» Description of the task
Each entry must be output exactly as it appears.

» The input
# # # # #

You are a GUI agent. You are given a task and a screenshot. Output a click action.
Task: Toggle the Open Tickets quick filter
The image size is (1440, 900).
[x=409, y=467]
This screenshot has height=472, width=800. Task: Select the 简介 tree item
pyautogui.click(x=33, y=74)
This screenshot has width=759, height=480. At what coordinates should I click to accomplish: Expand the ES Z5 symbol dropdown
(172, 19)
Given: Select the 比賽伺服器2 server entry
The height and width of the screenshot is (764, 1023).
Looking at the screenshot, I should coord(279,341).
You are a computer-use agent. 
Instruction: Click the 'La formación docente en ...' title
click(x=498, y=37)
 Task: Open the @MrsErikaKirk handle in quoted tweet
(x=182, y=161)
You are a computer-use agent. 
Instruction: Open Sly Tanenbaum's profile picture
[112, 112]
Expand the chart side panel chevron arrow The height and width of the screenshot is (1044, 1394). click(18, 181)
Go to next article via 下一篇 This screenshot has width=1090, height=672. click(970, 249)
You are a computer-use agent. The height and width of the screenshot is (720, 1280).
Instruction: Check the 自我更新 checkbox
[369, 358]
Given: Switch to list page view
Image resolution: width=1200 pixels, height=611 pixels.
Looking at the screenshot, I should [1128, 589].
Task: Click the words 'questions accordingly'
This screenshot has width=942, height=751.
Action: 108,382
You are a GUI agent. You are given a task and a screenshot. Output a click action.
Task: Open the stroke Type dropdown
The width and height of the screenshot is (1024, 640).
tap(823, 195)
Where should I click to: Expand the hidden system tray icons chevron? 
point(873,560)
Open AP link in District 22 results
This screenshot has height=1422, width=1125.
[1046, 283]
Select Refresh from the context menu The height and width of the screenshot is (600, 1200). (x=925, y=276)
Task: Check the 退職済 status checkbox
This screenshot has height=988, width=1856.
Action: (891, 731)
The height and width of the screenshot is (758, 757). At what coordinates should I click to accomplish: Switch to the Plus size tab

# # # # #

» Reply
You are a GUI agent. You are given a task and a screenshot. Output a click action.
Task: Toggle the Open Tickets quick filter
The image size is (1440, 900).
[x=409, y=467]
This screenshot has height=472, width=800. Task: Select the 简介 tree item
pyautogui.click(x=33, y=74)
This screenshot has width=759, height=480. At what coordinates should I click to accomplish: Expand the ES Z5 symbol dropdown
(172, 19)
Given: Select the 比賽伺服器2 server entry
The height and width of the screenshot is (764, 1023).
Looking at the screenshot, I should coord(279,341).
You are a computer-use agent. 
Instruction: Click the 'La formación docente en ...' title
click(x=498, y=37)
 Task: Open the @MrsErikaKirk handle in quoted tweet
(x=182, y=161)
You are a computer-use agent. 
Instruction: Open Sly Tanenbaum's profile picture
[112, 112]
Expand the chart side panel chevron arrow The height and width of the screenshot is (1044, 1394). click(18, 181)
Go to next article via 下一篇 This screenshot has width=1090, height=672. click(970, 249)
You are a computer-use agent. The height and width of the screenshot is (720, 1280).
Instruction: Check the 自我更新 checkbox
[369, 358]
Given: Switch to list page view
Image resolution: width=1200 pixels, height=611 pixels.
Looking at the screenshot, I should [1128, 589].
Task: Click the words 'questions accordingly'
This screenshot has width=942, height=751.
Action: 108,382
You are a GUI agent. You are given a task and a screenshot. Output a click action.
Task: Open the stroke Type dropdown
The width and height of the screenshot is (1024, 640).
tap(823, 195)
Where should I click to: Expand the hidden system tray icons chevron? 
point(873,560)
Open AP link in District 22 results
This screenshot has height=1422, width=1125.
[1046, 283]
Select Refresh from the context menu The height and width of the screenshot is (600, 1200). (x=925, y=276)
Task: Check the 退職済 status checkbox
This screenshot has height=988, width=1856.
Action: (891, 731)
The height and width of the screenshot is (758, 757). At what coordinates should I click to accomplish: Switch to the Plus size tab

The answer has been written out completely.